Reputation: 21
I need to get the greatest common divisor of 2 numbers using their factorizations the factorizations will be put in counters
c=Counter(factorslist(a))
d=Counter(factorslist(b))
So I want to add the lists together like
g=c and d
and then my multiplying whats inside the counter by each other i should be able to get the gcd so if g is (2,2,3,8) i want it to calculate 2*2*3*8
.
I'm having a lot of trouble, is there already a counter function that does this? or do i need a loop to systematicaly times each number together? do i need to convert it to sets or something first?

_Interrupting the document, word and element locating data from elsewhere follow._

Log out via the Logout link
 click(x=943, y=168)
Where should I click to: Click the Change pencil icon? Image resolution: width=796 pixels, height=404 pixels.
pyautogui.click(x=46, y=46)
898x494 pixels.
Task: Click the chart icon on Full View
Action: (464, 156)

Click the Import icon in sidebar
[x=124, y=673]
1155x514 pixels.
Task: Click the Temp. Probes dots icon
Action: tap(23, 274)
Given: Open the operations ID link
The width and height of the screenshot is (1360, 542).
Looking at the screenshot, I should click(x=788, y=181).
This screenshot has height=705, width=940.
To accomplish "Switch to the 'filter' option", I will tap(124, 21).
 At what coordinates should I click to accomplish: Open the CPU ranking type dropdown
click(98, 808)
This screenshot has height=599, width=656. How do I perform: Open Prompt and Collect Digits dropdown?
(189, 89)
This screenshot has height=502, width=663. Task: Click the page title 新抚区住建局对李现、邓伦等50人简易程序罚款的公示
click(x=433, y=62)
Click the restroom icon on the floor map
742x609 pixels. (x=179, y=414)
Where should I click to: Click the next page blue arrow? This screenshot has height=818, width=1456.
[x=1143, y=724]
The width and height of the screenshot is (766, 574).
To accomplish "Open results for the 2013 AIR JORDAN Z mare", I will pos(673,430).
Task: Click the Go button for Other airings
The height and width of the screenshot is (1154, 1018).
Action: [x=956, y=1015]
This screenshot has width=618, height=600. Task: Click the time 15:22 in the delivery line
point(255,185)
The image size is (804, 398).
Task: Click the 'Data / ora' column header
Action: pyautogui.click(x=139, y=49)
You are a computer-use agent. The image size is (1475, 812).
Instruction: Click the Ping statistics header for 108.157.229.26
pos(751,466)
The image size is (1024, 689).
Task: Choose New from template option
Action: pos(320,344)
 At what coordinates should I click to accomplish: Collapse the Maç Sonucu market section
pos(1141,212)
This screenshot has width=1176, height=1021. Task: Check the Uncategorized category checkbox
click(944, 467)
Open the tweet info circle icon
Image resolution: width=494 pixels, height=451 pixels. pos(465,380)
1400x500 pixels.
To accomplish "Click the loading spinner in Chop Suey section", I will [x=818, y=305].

UPDATE: alright so what ive done is added them together using g=c&d woks fine now im trying to get my algorithm working sol=1 for i in range(maxg+1): if g[i]!=0: k=g[i] sol=sol*(ik) return sol so im checking how many of each number are in the common factors list of g and multiplying the number by the number of them and then multiplying sol by that eg five two's is sol=sol(5*2). this seems to work with numbers with low gcds about 30 and less i think? and it works for coprimes, but if i run this with say 1000,500 i get 60 back... even tho 1000 and 990 gives me 10 back.
Upvotes: 2
Views: 168
Reputation: 77850
First, I think you've misunderstood a couple of things: (1) The factorization is into primes -- 8 would be factored into 2*2*2 (2) Counter is not a list; it's a dictionary. The list [2, 2, 3, 7] would be the counter object {2:2, 3:1, 7:1}
Thus, what you need is the "min" function on the counts of the common factors. Then you need to multiply things in a resulting loop.
Can you take it from there? See what you can work through; post again with your progress if you get stuck.